統計を疑うための5つのキーワード

仕事や日常生活でものごとを決める際、判断の材料となる統計データ。中には意図せず、あるいは意図的に正しくない内容になってしまっているものがある。統計データの正しさをどのように見分けるか、統計を疑うための5つのキーワードについてまとめた。「統計でウソをつく法 数式を使わない統計学入門」から抜粋して加筆。
統計やデータがゆがむ状況
統計やデータは次のような状況のもとで正しくなくなることがある。
データの収集時
- 回答者の利益に関わる
- たとえば人口調査を行った時、徴兵や納税を目的とした場合は人口は少なくなり、補償や支給を目的とした場合の調査では人口が多くなる。
- 回答者のプライバシーに関わる
- たとえば収入を調査する場合には、収入の多い人が積極的に答える傾向がある。また、文化的に恥ずかしいと思う内容の質問には正確に答えないことが多い。
- 回答者が偏っている
- たとえば固定電話を対象にした戸別アンケートでは、携帯電話しか持っていない若年層が対象外となってしまう。
- サンプル数が少ない
- 統計として有効なサンプル数を得ていない場合。例えば世論調査等では2,000人程度のサンプル数が必要である。
- 質問者の違い
- たとえば質問者が男性か女性かによって、得られる回答の傾向が変化する場合がある。
データの分析時
- 平均の種類
- たとえば収入のように、その分布が正規曲線を描かないデータの場合には、算術平均を判断基準にするよりも最頻値を判断基準とした方が良い場合がある。

**資料:**
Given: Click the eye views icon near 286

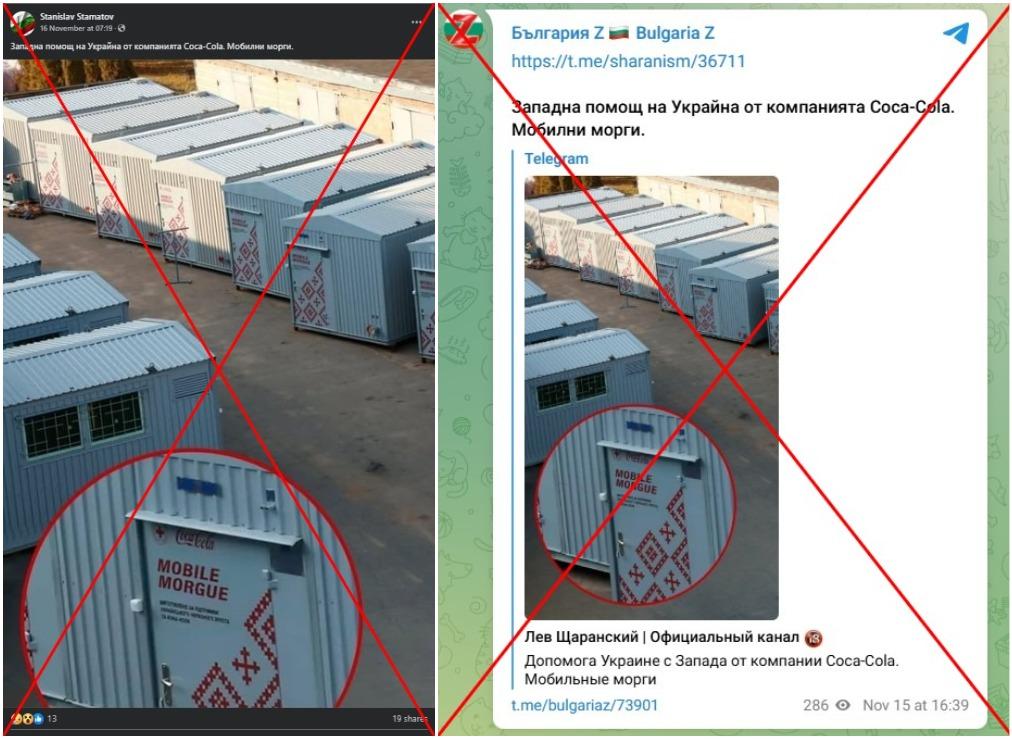Looking at the screenshot, I should 843,705.
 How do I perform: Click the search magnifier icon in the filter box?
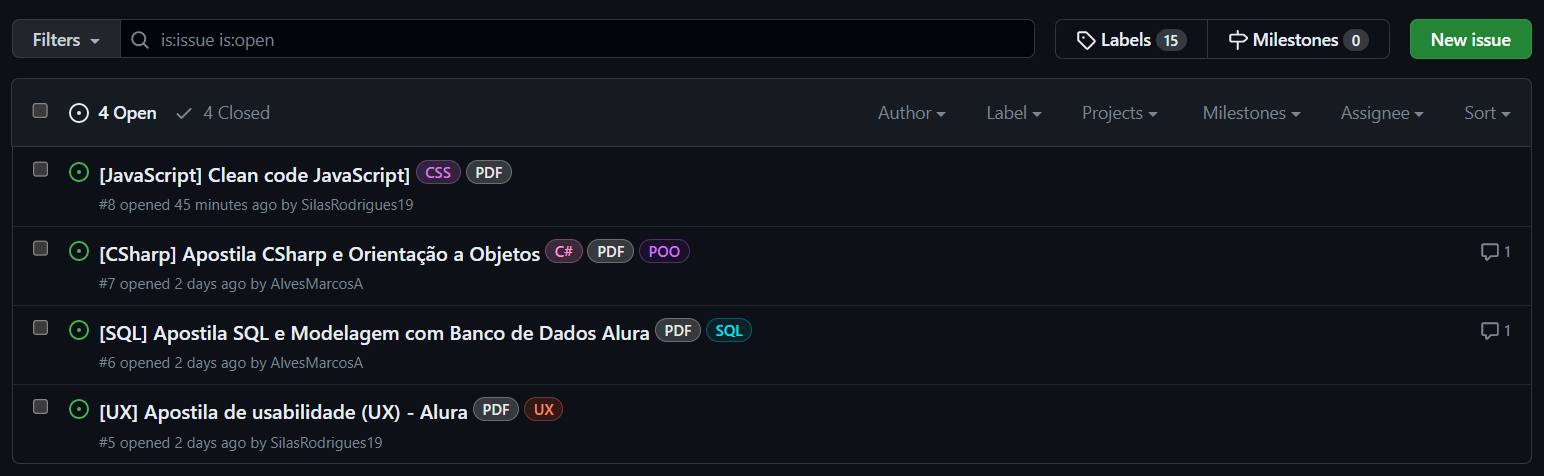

**課題:**
a) 抜粋文について、次の問いに答えよ。
(i) 補償や支給を目的とした人口調査では、人口はどうなるとされているか。
(ii) 固定電話を対象にした戸別アンケートで対象外となってしまうのは、どの層か。
(iii) 世論調査等で必要とされるサンプル数は、どの程度か。
b) 抜粋文の「統計やデータがゆがむ状況」から「年層が対象外となってしまう。」までをすべて、一字も変えずに書き写せ。

**解答:**
a)
(i) 多くなる。
(ii) 携帯電話しか持っていない若年層。
(iii) 2,000人程度。

b)
統計やデータがゆがむ状況
統計やデータは次のような状況のもとで正しくなくなることがある。
データの収集時
- 回答者の利益に関わる
- たとえば人口調査を行った時、徴兵や納税を目的とした場合は人口は少なくなり、補償や支給を目的とした場合の調査では人口が多くなる。
- 回答者のプライバシーに関わる
- たとえば収入を調査する場合には、収入の多い人が積極的に答える傾向がある。また、文化的に恥ずかしいと思う内容の質問には正確に答えないことが多い。
- 回答者が偏っている
- たとえば固定電話を対象にした戸別アンケートでは、携帯電話しか持っていない若年層が対象外となってしまう。